Sepsis is a medical emergency that occurs when the body has a strong response to an infection of any type but is most typically seen as a result of bacterial infections. The life-threatening event is a result of when the body releases components of the immune system into the blood, in an effort to combat the infection, triggering massive inflammation. The immune system runs out of controls and triggers a cytokine storm, a condition in which inflammation-causing proteins flood the blood. Organs may break down, and death follows.
Each year, at least 1.7 million adults in America develop sepsis and nearly 270,000 die as a result. Discovering sepsis early can be life-saving, so the development of a biomarker is a critical piece to saving lives. Now, a team from the University of Connecticut has found that the sugar-binding protein galectin-1 could not only fuel terrible inflammation and worsen sepsis, but it could also act as a biomarker for patients at risk of life-threatening sepsis.
This work is published in Nature Immunology in the paper, “Intracellular immune sensing promotes inflammation via gasdermin D–driven release of a lectin alarmin.”

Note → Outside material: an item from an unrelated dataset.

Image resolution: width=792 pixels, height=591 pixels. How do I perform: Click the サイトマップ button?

A main trigger for the cytokine storms during sepsis is the overreaction of the body when it detects an infection inside the cells. Other diseases can also cause cytokine storms; medical historians believe cytokine storms were behind the lethality of the 1918–1919 flu epidemic, as well as the Black Death. Cytokine storms are also observed in patients with severe COVID-19 and believed to be involved in patient death in COVID-19.
When a cell detects bacteria or pieces of bacteria inside itself, it immediately activates enzymes that in turn activate a protein that pokes holes on the cell membrane from within, eventually causing the cell to burst open and spill cytokines into the bloodstream which activate the immune system. Usually, the system calms down after some time. But in sepsis, it spins out of control, causing more and more cells to burst and die, releasing even more cytokines into the bloodstream.

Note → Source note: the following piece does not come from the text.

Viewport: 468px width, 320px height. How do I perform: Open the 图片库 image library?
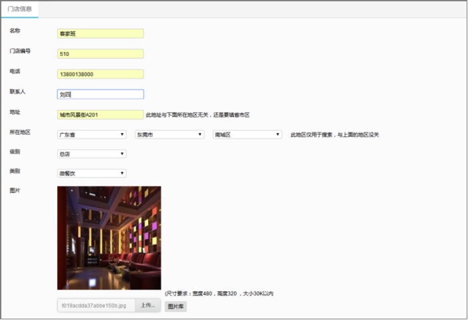coord(176,307)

More specifically, the inflammatory caspase sensing of cytosolic lipopolysaccharide (LPS) triggers programmed cell death and the release of damage-associated molecular patterns (DAMPs). Collectively, DAMPs are key determinants that shape the aftermath of inflammatory cell death. However, the identity and function of the individual DAMPs that are released are poorly defined.
Vijay Rathinam, DVM, PhD, associate professor and immunology director at the University of Connecticut, sought to understand which DAMPs were released when a cell detected the bacterial lipopolysaccharide. The proteomics study revealed that Galectin-1, a β-galactoside-binding lectin that binds sugars and sugar-coated proteins, was released from the cells. Interestingly, they found that galectin-1 is small enough to be slipping out of the holes poked in the cells’ membrane, even before the cells burst open.

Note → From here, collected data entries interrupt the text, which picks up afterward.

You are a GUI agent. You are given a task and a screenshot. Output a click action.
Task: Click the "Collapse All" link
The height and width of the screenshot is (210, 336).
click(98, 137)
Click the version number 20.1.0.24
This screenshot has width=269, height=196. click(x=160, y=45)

Galectin-1 seemed to be suppressing a brake on inflammation, causing the cytokine storm to ramp up. The research found that mice lacking galectin-1 had less inflammation, less organ damage, and survived longer than normal mice did during sepsis resulting from a bacterial infection and lipopolysaccharide.
The team collaborated with the Jena University Hospital to find out if galectin-1 is released during sepsis in human patients. Indeed, they found that sepsis patients had higher levels of galectin-1 than other non-sepsis patients in critical care and healthy people.
The team is considering whether galectin-1 might be a good drug target to help dampen cytokine storms during sepsis, as well as a useful marker doctors could use to identify critically ill patients at risk.